Table: Calls +--------------+----------+ | Column Name | Type | +--------------+----------+ | caller_id | int | | recipient_id | int | | call_time | datetime | +--------------+----------+ (caller_id, recipient_id, call_time) is the primary key (combination of columns with unique values) for this table. Each row contains information about the time of a phone call between caller_id and recipient_id.

Quick Facts

  • Difficulty: Hard
  • Premium: Yes
  • Tags: Database

Intuition

The task is relational in nature, which maps cleanly to DataFrame operations in Python.

By treating tables as DataFrames, joins and group-bys become concise and readable.

Approach

Load the inputs as DataFrames and apply the appropriate merge, filter, or group-by.

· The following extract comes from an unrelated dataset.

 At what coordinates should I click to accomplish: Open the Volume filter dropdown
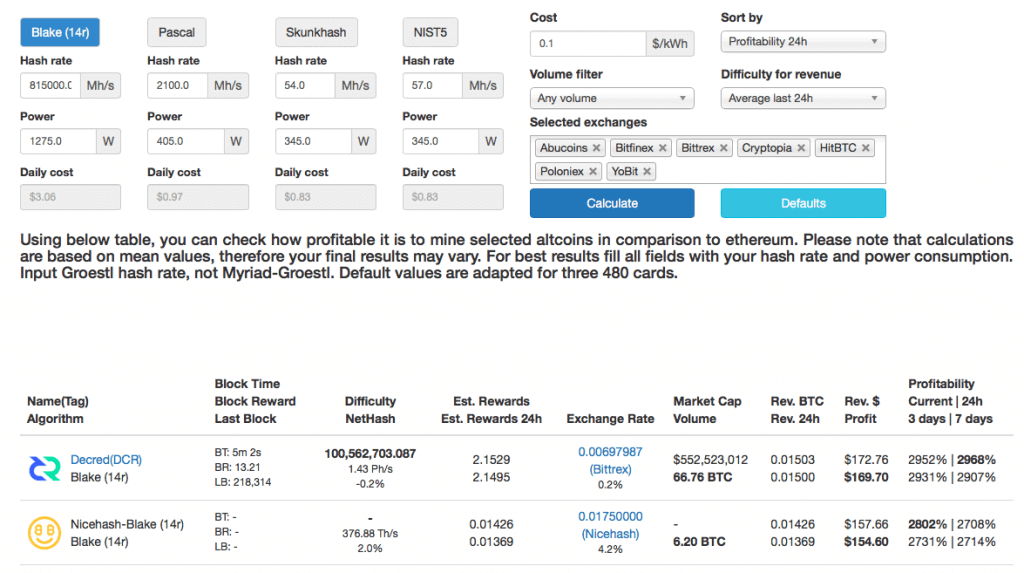point(611,98)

Select or rename the columns to match the required output.

Steps:

  • Load inputs as DataFrames.
  • Apply merge/groupby/filter operations.
  • Select the output columns.

Example

+--------------+----------+ | Column Name | Type | +--------------+----------+ | caller_id | int | | recipient_id | int | | call_time | datetime | +--------------+----------+ (caller_id, recipient_id, call_time) is the primary key (combination of columns with unique values) for this table. Each row contains information about the time of a phone call between caller_id and recipient_id.

Python Solution

import duckdb import pandas as pd def solution(calls: pd.DataFrame) -> pd.DataFrame: con = duckdb.connect() con.register("Calls", calls) return con.execute("""with s as ( select * from Calls union all select recipient_id, caller_id, call_time from Calls ), t as ( select caller_id user_id, FIRST_VALUE(recipient_id) over( partition by DATE_FORMAT(call_time, '%Y-%m-%d'), caller_id order by call_time asc ) first, FIRST_VALUE(recipient_id) over( partition by DATE_FORMAT(call_time, '%Y-%m-%d'), caller_id order by call_time desc ) last from s ) select distinct user_id from t where first = last""").df()

Complexity

The time complexity is O(n log n) (typical). The space complexity is O(n).

Edge Cases and Pitfalls

Watch for boundary values, empty inputs, and duplicate values where applicable. If the problem involves ordering or constraints, confirm the invariant is preserved at every step.

Summary

This Python solution focuses on the essential structure of the problem and keeps the implementation interview-friendly while meeting the constraints.